> [Work task]: The lines from the start of the data through the line containing "Given: Switch to the 'pending' stage tab" are to be reproduced exactly, both ends included.

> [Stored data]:
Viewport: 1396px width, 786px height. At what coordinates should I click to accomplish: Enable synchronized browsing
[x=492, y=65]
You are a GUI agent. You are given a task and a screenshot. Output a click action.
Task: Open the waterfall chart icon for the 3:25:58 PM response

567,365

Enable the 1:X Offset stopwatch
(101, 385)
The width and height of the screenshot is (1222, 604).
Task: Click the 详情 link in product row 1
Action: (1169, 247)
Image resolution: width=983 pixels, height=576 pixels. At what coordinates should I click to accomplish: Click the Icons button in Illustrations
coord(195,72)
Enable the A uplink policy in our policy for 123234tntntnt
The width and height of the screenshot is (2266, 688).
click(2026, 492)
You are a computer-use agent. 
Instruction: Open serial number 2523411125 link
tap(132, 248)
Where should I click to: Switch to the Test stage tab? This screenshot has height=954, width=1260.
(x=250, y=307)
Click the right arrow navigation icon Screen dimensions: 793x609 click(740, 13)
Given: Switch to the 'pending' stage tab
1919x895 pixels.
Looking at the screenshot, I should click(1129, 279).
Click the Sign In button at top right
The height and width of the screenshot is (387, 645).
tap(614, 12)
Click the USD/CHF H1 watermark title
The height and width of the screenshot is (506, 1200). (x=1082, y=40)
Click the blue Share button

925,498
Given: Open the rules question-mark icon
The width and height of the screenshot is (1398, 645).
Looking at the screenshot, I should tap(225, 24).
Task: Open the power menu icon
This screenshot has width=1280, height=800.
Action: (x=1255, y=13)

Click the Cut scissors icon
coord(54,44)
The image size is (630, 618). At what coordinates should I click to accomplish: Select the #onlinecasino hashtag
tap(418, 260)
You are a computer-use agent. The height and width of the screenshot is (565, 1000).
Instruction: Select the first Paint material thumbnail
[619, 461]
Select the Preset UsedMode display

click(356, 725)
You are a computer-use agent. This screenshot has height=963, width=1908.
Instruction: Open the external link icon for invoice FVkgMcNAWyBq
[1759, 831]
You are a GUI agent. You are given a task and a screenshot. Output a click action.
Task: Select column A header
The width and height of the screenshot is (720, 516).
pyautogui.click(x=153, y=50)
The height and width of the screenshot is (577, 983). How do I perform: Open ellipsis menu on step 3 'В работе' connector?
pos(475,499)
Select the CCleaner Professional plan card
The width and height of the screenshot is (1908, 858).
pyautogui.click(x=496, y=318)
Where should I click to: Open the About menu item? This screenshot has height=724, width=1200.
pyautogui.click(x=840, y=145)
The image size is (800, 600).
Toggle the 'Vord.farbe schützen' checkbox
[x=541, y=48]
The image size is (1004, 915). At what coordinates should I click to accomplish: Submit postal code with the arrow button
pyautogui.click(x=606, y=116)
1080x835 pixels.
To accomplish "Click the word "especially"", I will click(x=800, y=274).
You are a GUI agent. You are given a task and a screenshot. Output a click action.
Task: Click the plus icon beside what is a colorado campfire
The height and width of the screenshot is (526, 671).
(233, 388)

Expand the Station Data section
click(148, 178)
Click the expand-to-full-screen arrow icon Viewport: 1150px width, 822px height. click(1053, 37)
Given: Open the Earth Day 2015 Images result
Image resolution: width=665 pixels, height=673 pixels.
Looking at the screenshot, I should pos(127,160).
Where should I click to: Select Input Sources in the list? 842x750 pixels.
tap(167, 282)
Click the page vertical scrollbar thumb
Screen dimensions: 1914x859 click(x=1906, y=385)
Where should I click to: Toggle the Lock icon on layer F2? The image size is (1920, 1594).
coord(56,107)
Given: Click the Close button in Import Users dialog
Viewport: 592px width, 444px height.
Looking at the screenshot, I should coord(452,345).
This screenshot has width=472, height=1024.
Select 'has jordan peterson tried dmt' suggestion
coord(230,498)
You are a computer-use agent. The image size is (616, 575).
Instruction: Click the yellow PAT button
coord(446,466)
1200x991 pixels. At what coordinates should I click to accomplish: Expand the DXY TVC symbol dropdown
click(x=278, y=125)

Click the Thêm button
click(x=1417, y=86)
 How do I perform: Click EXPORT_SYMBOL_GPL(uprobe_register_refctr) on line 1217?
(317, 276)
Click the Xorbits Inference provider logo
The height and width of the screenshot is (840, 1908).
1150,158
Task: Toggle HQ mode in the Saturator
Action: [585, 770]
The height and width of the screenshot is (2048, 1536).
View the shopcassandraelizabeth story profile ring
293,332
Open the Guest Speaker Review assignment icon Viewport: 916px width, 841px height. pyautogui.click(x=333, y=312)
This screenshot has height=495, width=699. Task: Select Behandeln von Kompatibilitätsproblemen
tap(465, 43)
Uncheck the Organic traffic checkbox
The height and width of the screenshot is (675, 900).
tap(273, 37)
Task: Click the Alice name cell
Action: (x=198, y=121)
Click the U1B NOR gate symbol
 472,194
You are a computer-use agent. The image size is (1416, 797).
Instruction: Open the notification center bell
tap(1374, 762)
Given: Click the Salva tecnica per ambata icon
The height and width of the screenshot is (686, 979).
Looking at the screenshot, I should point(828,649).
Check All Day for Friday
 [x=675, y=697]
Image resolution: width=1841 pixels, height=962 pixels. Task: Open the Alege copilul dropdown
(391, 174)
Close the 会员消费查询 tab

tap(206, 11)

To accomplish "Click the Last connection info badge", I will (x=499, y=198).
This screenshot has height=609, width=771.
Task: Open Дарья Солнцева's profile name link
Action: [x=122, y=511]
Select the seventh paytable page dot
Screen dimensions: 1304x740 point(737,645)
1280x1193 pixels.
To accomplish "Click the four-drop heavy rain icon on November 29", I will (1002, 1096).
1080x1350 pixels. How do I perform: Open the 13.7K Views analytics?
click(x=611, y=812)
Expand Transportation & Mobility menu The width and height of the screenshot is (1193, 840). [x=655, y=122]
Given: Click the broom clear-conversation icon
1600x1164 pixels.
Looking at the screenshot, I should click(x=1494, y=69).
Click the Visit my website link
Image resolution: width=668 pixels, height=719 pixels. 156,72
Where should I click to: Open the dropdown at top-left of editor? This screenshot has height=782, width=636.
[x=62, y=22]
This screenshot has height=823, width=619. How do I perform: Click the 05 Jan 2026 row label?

> [Exercise response]:
Viewport: 1396px width, 786px height. At what coordinates should I click to accomplish: Enable synchronized browsing
[x=492, y=65]
You are a GUI agent. You are given a task and a screenshot. Output a click action.
Task: Open the waterfall chart icon for the 3:25:58 PM response

567,365

Enable the 1:X Offset stopwatch
(101, 385)
The width and height of the screenshot is (1222, 604).
Task: Click the 详情 link in product row 1
Action: (1169, 247)
Image resolution: width=983 pixels, height=576 pixels. At what coordinates should I click to accomplish: Click the Icons button in Illustrations
coord(195,72)
Enable the A uplink policy in our policy for 123234tntntnt
The width and height of the screenshot is (2266, 688).
click(2026, 492)
You are a computer-use agent. 
Instruction: Open serial number 2523411125 link
tap(132, 248)
Where should I click to: Switch to the Test stage tab? This screenshot has height=954, width=1260.
(x=250, y=307)
Click the right arrow navigation icon Screen dimensions: 793x609 click(740, 13)
Given: Switch to the 'pending' stage tab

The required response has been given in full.